Qualcuno, tuttavia, afferma che Kim Jong-un faccia uso dell'atomica sia per ottenere un "riconoscimento internazionale" sia, soprattutto, come assicurazione sulla vita: in altri termini, evitare di essere segnato dal destino di Gheddafi o Saddam.

Il parere di Nunziante Mastrolia

Nunziante Mastrolia, docente Luiss e co-autore de "L'atomica di Kim", sostiene che l'intera faccenda si giochi sull'asse Pechino-Washington: la Cina, mettendo al margine gli Stati Uniti, intende diventare la protagonista assoluta e indiscussa del mondo, da un punto di vista politico, economico e culturale. Conseguentemente, nel momento in cui gli Usa inaspriscono le pressioni sulla Cina, per i motivi più disparati (spionaggio industriale, dumping commerciale e monetario), Kim assume atteggiamenti folli suscitando l'ira dei giapponesi che minacciano di intervenire.

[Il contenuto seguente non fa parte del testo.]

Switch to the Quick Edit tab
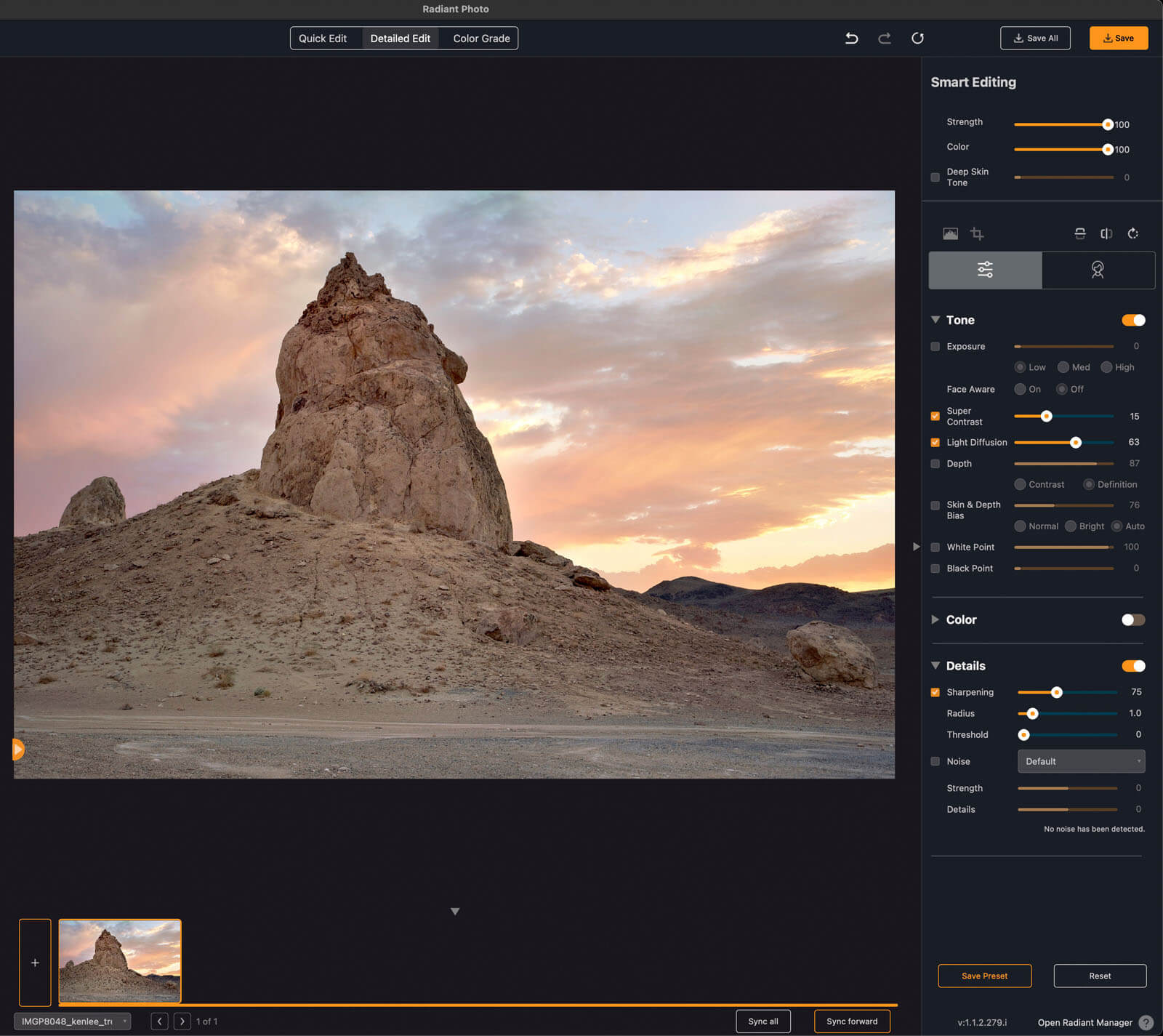pos(323,39)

A quel punto, però, la paura di un nuovo periodo di imperialismo nipponico in Asia prende il sopravvento, ed è per questo che ogni paese dell'aria comincia ad indietreggiare, Seul in primis.

La Cina si ripresenta, allora, come l'unico paese in grado di tenere sotto controllo il Giappone e gestire la minaccia di Pyongyang. Parallelamente, la posizione di fuori gioco degli Stati Uniti appare chiara.

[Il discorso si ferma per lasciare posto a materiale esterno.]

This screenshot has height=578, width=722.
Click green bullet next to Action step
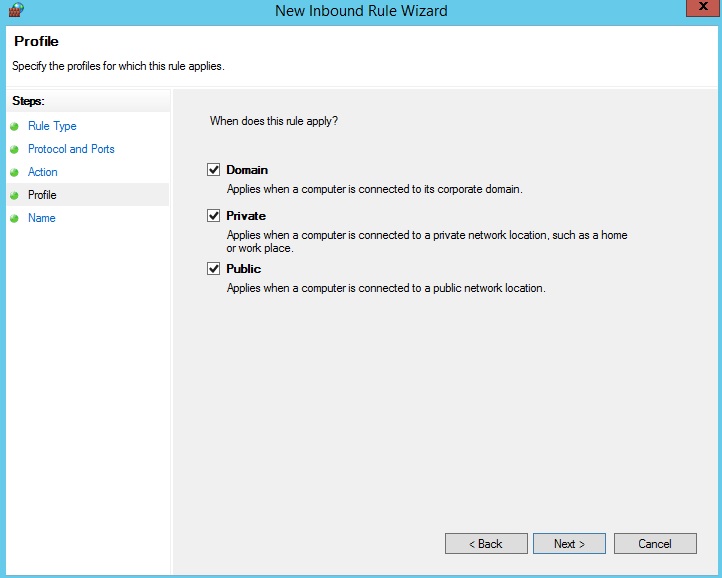(x=14, y=172)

Al tycoon questo non è sfuggito. Perciò, esorta Pechino a porre un freno a Kim e a privarlo dell'atomica: in caso contrario, sarà considerata sua complice.

Altrettanto chiara - precisa ancora Mastrolia - è la strategia di Trump: il cosiddetto brinkmanship, un piano adottato per la prima volta da Kennedy nella crisi cubana e che si pone l'obiettivo di portare la situazione al limite. Pertanto, in un contesto in cui tutti sembrano arenarsi, l'inquilino della Casa Bianca procede per la sua strada al fine di smascherare il bluff cinese.

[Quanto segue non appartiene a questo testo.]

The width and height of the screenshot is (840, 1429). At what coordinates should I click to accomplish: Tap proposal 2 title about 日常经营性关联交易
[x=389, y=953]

Infine, aggiunge il docente, si deve tener conto del fatto che la Corea del Nord dipende interamente dalla Cina per l'approvvigionamento alimentare ed energetico e, dunque, il "Supremo Leader" è manovrato in tutto e per tutto dai cinesi.

Cosa vuole Kim Jong-un?

Altre ipotesi sono state avanzate da alcuni esperti estremorientali, i quali tentano di persuadere il mondo con due grandi verità: innanzitutto Kim non è il pazzo furioso, quale viene descritto, e in secondo luogo, l'esplosione dell'arsenale nordcoreano avrebbe il buon proposito di riunificare le due Coree.

Alla domanda, anche il New York Times prova a rispondere.

Desiderio primario del dittatore di Pyongyang sarebbe quello di proteggere la dinastia dei Kim (giunta alla terza generazione).

Kim sembra aver appreso la lezione di Gheddafi o Saddam Hussein, i due grandi dittatori che, dopo aver rinunciato ai loro programmi nucleari - da un lato perché obbligati e, dall'altro per la fine delle sanzioni internazionali - sono stati umiliati e uccisi.

Altra risposta del NYT è che l'arsenale di Kim sia uno strumento di difesa con il quale rispondere agli attacchi esterni. Ancora, si ipotizza che il proposito di Kim sia quello di ricattare gli Usa e, più dettagliatamente, indurre gli americani ad ordinare il ritiro dei soldati in Corea del Sud e in Giappone riunificando, in siffatto modo, la Corea.

Viceversa, Kim Jong-un potrebbe servirsi della milizia statunitense per far sì che da Usa e Cina venga considerato un personaggio politico importante, degno di rispetto e da interpellare per qualsivoglia questione concernente l'Asia orientale.